Il 16 settembre 1512 i partigiani dei Medici occuparono il palazzo della Signoria e la repubblica cadde. Il Machiavelli fu naturalmente coinvolto nella reazione che seguì: non solo venne allontanato dai suoi uffici, ma sospettato di complicità nella congiura di Pietro Paolo Boscoli nel febbraio 1513 fu per breve tempo imprigionato. La sanzione ultima fu di lì a poco la condanna al confino: si ritirò allora nella sua casa dell’Albergaccio a Sant’Andrea in Percussina presso San Casciano, occupandosi dell’amministrazione del piccolo patrimonio familiare, ma intanto dalla corrispondenza con gli amici e specialmente con Francesco Vettori cercava di avere notizie della vita politica, che restava pur sempre la sua passione, e soprattutto si dedicò nel raccoglimento e nello studio a comporre le opere nelle quali il suo pensiero si spiega in sintesi luminosa.

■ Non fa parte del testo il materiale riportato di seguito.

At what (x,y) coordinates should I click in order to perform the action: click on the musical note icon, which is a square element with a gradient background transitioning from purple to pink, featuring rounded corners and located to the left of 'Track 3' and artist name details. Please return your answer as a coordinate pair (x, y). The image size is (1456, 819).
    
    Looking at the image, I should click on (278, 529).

Divenendo il confino progressivamente meno rigoroso il Machiavelli poté recarsi di tempo in tempo a Firenze, dove frequentò anche le riunioni degli Orti Oricellari. Nel novembre 1520 venne stipendiato per due anni per scrivere la storia di Firenze. L’anno seguente fu mandato a Carpi presso il capitolo generale dei frati minori che Firenze voleva staccare dagli altri confratelli, e da quell’ufficio di scarso rilievo trasse spunto un interessante carteggio col Guicciardini che si trovava allora a Modena. Tornato a Firenze il suo maggiore impegno fu attendere a scrivere la storia "a fiorini di suggello", ma le vicende private di quegli anni non ci sono in tutto note: certamente non subì persecuzioni per la congiura del 1522 contro il cardinale Giulio de’ Medici, alla quale parteciparono alcuni dei frequentatori degli Orti Oricellari; sappiamo che in quel periodo si colloca l’amore per una donna fiorentina, la Barbera, recatosi espressamente a Roma nel maggio 1525, a Clemente VII, al quale, durante il soggiorno romano, il Machiavelli propose anche di tentare in Romagna un arruolamento conforme a quello da lui sperimentato con l’"Ordinanza della milizia". A tal fine fu mandato presso il Guicciardini, allora presidente della Romagna, ma questi giudicò irrealizzabile il piano dell’amico. L’anno seguente nell’imminenza della guerra tra la lega di Cognac e Carlo V ebbe finalmente una mansione politica importante: fu nominato provveditore e cancelliere dei Procuratori delle mura, una magistratura che avrebbe dovuto provvedere alla difesa di Firenze; e per ragioni del suo ufficio ebbe anche occasione di recarsi presso Giovanni dalle Bande Nere. Ma la sconfitta della lega e gli errori di Clemente VII determinarono nel 1527 la cacciata dei Medici da Firenze e la breve instaurazione della Repubblica. Invano sperò allora di avere un incarico nel nuovo governo: per l’età avanzata e soprattutto per essersi compromesso con i Medici fu lasciato in disparte e forse l’amarezza sofferta affrettò la sua fine: dopo breve malattia la morte lo colse il 21 giugno.